LeetCode-每日一题（单词检索）

79. 单词搜索

给定一个 m x n 二维字符网格 board 和一个字符串单词 word 。如果 word 存在于网格中，返回 true ；否则，返回 false 。
单词必须按照字母顺序，通过相邻的单元格内的字母构成，其中“相邻”单元格是那些水平相邻或垂直相邻的单元格。同一个单元格内的字母不允许被重复使用。

输入：board = [["A","B","C","E"],["S","F","C","S"],["A","D","E","E"]], word = "ABCCED"
输出：true

class Solution:
    def exist(self, board: List[List[str]], word: str) -> bool:
        # 定义四个方向,y+1(下)，y-1(上)，x+1(右)，x-1(左)
        directs = [(0, 1), (0, -1), (1, 0), (-1, 0)]
        # 行数
        rows = len(board)
        # 列数
        cols = len(board[0])
        # 边界条件
        if rows == 0:
            return False
        # 对检索路径进行标记
        visited = [[False for _ in range(cols)] for _ in range(rows)]

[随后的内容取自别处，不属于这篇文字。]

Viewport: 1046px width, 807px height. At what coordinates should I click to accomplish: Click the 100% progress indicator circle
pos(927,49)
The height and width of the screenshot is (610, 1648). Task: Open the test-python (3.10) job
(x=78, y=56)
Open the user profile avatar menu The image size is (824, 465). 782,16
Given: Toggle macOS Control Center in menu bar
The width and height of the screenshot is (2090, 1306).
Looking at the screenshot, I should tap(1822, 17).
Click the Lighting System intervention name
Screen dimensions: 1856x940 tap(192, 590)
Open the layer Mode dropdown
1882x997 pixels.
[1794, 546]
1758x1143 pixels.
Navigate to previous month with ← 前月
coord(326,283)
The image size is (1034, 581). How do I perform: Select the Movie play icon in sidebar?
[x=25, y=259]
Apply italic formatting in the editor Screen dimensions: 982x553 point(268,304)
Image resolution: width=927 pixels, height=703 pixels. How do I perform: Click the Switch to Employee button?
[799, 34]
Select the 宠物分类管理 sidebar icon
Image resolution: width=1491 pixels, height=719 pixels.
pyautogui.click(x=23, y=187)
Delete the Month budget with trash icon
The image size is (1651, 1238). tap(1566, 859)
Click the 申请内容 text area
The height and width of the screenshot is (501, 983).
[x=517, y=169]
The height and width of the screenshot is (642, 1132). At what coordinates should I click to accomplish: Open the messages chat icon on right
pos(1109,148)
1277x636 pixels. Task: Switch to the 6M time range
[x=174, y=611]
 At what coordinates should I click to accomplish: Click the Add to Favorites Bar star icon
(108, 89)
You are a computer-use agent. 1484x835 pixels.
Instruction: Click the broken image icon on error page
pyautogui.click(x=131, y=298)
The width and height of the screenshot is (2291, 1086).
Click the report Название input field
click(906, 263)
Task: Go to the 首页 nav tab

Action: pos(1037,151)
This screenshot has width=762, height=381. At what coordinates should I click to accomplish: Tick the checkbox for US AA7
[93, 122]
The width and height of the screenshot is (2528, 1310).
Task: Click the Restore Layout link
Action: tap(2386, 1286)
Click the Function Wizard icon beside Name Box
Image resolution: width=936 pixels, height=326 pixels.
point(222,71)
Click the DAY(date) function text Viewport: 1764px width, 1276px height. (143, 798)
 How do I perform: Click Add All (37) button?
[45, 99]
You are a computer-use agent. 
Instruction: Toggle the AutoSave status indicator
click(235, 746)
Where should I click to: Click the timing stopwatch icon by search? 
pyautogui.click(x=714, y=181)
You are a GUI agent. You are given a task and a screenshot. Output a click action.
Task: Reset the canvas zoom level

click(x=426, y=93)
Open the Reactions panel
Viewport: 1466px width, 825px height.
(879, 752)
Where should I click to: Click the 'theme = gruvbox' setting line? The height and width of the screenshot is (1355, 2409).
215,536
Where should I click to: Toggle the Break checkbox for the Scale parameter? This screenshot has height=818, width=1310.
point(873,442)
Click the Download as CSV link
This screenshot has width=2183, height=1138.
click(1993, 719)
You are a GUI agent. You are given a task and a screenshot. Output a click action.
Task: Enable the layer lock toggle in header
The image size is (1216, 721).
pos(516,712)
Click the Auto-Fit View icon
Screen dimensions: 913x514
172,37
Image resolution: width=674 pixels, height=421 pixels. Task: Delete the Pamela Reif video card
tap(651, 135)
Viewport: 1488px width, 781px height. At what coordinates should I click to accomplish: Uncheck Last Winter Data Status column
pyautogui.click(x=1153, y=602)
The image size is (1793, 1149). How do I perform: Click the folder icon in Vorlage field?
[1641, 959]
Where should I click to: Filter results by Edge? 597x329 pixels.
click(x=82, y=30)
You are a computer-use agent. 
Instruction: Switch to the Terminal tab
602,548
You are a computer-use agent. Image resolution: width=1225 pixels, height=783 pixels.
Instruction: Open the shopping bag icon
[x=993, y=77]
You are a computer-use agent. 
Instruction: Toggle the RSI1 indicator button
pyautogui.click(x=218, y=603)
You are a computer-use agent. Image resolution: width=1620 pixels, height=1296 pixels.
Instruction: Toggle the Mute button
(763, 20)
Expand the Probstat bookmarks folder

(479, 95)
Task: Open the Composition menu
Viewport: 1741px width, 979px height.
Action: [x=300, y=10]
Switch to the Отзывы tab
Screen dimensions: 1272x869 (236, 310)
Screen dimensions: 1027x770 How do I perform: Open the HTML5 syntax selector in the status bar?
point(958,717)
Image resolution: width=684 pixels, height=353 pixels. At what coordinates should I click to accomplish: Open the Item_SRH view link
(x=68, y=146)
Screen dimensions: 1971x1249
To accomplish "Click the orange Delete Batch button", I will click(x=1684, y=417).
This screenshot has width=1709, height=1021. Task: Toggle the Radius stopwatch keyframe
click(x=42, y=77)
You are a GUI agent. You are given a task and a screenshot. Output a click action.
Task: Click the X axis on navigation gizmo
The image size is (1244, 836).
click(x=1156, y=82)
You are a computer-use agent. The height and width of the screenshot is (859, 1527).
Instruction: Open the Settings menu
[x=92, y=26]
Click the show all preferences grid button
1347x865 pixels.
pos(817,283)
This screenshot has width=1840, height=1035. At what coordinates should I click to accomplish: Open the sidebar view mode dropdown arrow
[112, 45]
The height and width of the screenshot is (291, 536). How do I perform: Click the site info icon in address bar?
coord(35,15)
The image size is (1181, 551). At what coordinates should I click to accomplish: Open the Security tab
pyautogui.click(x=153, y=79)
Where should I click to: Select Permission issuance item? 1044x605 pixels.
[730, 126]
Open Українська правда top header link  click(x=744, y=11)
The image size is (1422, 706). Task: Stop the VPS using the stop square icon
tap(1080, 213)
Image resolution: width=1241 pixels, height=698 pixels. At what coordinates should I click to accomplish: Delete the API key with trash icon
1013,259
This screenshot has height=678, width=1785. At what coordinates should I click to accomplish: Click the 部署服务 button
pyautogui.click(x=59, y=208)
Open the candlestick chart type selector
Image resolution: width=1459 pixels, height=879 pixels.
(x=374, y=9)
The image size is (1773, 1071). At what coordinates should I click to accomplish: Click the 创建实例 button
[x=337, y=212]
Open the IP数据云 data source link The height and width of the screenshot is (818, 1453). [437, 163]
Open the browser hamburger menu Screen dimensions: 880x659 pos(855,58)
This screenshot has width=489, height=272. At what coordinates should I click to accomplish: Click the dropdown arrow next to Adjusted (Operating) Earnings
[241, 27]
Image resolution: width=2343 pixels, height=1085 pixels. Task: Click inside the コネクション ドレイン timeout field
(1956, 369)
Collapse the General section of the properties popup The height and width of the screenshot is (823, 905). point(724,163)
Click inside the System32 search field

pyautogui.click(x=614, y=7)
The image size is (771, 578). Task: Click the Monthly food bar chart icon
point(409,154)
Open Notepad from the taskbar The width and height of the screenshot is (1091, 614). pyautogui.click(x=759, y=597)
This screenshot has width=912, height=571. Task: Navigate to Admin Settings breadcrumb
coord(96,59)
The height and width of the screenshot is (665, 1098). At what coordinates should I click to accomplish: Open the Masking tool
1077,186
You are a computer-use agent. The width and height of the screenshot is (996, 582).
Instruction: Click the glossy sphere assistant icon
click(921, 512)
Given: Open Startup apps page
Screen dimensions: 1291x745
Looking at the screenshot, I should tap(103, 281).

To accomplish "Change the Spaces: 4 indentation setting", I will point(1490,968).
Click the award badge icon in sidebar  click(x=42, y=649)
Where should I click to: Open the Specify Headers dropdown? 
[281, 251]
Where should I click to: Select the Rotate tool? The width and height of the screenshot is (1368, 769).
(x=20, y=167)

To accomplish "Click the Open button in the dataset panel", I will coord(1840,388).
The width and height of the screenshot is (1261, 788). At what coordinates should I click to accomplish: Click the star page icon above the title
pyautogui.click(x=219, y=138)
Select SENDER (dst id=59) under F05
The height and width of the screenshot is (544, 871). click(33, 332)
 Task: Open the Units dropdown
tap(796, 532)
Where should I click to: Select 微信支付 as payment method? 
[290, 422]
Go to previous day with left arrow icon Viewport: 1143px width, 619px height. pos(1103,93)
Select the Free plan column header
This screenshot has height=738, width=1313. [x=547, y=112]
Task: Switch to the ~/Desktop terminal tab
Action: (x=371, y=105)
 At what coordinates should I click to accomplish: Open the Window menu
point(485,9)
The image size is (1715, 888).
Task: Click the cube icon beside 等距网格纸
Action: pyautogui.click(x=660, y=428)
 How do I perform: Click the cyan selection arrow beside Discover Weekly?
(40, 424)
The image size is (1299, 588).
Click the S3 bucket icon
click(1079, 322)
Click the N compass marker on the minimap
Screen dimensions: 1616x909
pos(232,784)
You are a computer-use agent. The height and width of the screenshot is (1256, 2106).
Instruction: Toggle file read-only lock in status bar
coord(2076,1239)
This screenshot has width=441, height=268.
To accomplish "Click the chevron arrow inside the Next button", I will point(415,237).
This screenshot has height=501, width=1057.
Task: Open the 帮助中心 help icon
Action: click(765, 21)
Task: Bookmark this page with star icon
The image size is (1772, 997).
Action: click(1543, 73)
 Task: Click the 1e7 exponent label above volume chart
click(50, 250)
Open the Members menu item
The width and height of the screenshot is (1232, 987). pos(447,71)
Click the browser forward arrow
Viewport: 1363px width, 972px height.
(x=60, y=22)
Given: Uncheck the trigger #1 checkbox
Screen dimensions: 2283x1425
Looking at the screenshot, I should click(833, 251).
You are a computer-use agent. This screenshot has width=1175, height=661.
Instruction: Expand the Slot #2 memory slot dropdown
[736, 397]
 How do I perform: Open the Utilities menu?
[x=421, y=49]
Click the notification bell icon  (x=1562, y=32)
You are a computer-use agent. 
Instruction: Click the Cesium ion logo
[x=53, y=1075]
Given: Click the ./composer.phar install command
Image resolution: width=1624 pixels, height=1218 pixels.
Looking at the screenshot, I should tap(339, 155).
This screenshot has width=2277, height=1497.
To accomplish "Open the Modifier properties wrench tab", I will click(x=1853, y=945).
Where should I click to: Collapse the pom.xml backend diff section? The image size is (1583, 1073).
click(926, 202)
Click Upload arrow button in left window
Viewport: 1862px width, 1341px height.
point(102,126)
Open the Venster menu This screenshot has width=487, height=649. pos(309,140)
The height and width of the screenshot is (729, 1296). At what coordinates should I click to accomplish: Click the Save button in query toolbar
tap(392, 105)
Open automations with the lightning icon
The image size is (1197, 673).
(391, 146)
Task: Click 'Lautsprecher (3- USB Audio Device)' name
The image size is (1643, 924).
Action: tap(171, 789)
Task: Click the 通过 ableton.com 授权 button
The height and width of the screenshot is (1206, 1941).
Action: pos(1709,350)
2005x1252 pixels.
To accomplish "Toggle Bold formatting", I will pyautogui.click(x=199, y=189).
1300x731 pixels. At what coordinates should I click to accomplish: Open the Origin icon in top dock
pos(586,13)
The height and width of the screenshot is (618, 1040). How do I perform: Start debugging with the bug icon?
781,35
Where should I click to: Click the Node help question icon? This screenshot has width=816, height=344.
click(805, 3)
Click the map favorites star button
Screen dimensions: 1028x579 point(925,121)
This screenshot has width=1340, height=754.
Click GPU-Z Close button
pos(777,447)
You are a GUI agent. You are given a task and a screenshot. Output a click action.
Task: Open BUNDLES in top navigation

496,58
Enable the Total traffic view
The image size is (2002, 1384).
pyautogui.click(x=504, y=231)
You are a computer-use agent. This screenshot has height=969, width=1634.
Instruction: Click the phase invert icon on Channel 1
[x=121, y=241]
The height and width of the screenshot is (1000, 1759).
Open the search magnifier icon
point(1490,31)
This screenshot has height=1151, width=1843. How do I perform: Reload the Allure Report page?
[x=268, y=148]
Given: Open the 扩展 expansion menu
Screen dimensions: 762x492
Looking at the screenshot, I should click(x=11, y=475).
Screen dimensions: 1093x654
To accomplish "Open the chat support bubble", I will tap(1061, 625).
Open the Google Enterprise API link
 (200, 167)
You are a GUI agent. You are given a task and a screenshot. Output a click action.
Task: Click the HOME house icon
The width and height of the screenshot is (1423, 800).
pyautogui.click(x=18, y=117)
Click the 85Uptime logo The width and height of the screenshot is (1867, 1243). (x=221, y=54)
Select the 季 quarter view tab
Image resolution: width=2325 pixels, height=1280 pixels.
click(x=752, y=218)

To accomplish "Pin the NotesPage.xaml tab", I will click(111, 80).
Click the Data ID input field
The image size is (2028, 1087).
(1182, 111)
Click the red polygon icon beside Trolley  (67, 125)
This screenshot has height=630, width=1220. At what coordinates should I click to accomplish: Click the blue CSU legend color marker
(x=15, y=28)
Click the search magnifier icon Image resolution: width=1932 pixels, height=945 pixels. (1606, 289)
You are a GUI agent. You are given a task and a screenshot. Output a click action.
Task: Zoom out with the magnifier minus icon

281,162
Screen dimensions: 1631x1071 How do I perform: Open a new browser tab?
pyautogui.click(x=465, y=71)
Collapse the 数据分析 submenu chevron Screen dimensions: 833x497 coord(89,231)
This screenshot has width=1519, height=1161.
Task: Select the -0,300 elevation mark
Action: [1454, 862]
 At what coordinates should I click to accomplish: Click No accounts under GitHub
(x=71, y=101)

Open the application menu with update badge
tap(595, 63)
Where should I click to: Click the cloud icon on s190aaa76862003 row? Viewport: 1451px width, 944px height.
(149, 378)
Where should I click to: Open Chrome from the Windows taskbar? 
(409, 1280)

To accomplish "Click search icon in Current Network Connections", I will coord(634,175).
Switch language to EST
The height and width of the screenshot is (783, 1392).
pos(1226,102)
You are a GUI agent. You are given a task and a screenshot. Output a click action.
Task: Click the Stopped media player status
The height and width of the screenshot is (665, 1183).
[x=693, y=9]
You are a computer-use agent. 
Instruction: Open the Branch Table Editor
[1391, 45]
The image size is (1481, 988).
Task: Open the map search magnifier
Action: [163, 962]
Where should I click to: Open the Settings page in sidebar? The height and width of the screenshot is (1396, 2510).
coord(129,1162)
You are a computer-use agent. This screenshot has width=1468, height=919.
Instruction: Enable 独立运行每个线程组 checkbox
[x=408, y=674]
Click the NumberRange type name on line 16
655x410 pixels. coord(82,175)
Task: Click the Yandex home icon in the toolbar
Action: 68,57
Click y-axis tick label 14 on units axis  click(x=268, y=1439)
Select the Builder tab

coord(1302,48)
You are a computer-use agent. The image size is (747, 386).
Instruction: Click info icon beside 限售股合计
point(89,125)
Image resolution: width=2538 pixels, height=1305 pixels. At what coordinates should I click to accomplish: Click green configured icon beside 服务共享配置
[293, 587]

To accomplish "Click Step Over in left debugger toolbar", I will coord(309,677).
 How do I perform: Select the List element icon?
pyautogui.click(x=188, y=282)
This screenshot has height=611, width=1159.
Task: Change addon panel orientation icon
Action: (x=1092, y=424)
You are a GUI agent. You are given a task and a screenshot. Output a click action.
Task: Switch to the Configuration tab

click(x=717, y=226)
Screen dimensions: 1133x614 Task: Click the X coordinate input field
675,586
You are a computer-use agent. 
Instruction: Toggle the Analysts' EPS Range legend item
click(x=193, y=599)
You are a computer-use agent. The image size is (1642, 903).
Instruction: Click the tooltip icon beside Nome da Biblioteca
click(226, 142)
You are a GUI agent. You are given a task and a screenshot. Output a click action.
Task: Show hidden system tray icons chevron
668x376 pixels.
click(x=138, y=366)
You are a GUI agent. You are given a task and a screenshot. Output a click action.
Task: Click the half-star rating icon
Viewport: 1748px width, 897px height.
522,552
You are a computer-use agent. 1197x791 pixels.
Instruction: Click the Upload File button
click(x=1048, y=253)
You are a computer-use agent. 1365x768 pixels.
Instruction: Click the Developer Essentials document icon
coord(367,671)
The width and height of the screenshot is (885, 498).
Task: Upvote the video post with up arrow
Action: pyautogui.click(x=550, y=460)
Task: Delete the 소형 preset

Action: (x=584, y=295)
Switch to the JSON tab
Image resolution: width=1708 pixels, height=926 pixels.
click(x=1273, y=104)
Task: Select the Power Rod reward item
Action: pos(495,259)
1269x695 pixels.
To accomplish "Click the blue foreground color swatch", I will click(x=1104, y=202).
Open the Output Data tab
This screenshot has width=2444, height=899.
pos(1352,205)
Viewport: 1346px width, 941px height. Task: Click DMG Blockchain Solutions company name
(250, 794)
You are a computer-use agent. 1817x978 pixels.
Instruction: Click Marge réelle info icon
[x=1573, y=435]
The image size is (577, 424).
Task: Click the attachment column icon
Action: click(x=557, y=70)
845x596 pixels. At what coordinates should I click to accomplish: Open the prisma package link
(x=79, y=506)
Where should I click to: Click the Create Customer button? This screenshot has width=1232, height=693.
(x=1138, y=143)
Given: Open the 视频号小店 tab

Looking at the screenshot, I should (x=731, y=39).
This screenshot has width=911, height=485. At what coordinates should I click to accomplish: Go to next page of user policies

        def backtrace(i, j, index):
            if index == len(word) - 1:
                return board[i][j] == word[index]

            if board[i][j] == word[index]:
                visited[i][j] = True
            
                for direct in directs:
                    new_i = i + direct[0]
                    new_j = j + direct[1]
                    if 0 <= new_i < rows and 0 <= new_j < cols and visited[new_i][new_j] == False:
                        if backtrace(new_i, new_j, index + 1):
                            return True
                visited[i][j] = False
            return False

        # 按照行和列检索
        for i in range(rows):
            for j in range(cols):
                if backtrace(i, j, 0):
                    return True
        return False